# probleme d'encodage texte



## mxmac (18 Mai 2002)

J'ai un probleme d'encodage pour des fichiers textes, il faut que je transforme mes simple-text en doc. texte de codage window. Les habitués du forum création web m'ont donné des tuyaux qui m'ont juste mené a des modifs web (convertion style :%ecu...)


----------



## pulpnet (18 Mai 2002)

Salut,

Si c'est les même problèmes d'encodages que pour le web dans ce cas il faut que tu convertisses tes caractères en ASCII.

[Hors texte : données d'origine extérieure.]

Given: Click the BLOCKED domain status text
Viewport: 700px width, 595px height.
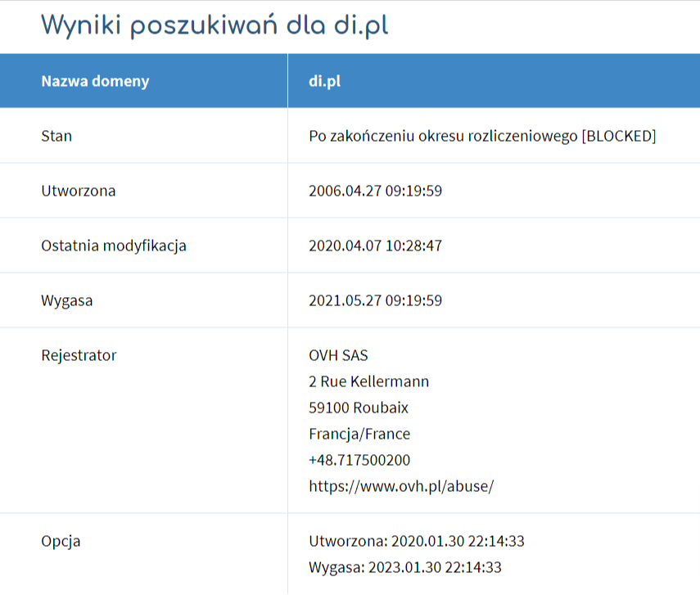Looking at the screenshot, I should [x=482, y=136].
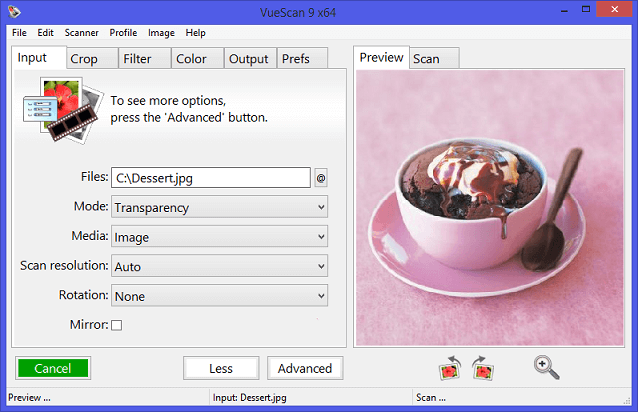
Task: Open the Color tab
Action: point(191,59)
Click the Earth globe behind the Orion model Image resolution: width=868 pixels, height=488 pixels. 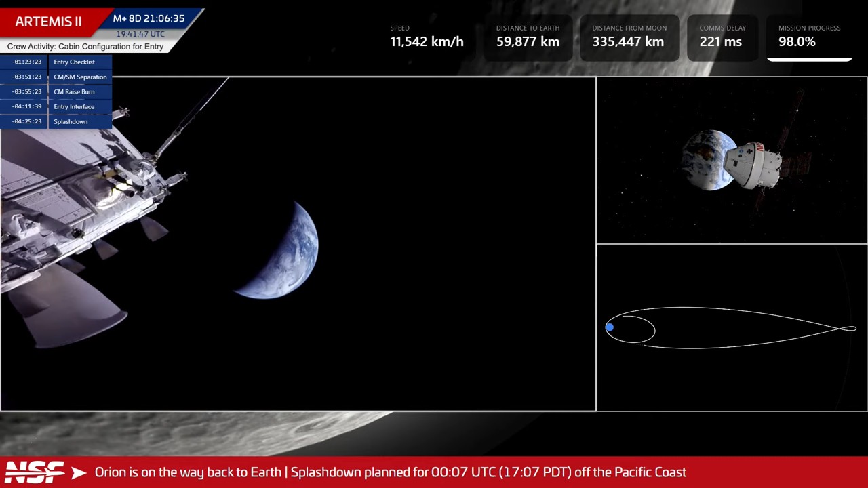[x=705, y=159]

Tu as un petit utilitaire sous Mac os9 et macosX pour ça : http://www.vampiresoft.com/Products/MacOS/PcConverter.html 

ou alors tu as une petite apllication online gratuite ici :
http://www.flashxpress.net/2001/html/flash/as/encodage/index.htm 







@+

[18 mai 2002 : message édité par pulpnet]


----------



## mxmac (19 Mai 2002)

pcconverteur a l'air d'un trés bon produit mais c'est un share a 30$ et ma carte bleu au usa !!!!... et tant qu'il n'est enregistrer il massacre le fichier ! y'a pas aut'chose ? une bidouille ? des code a rentrer dans le texte ?


----------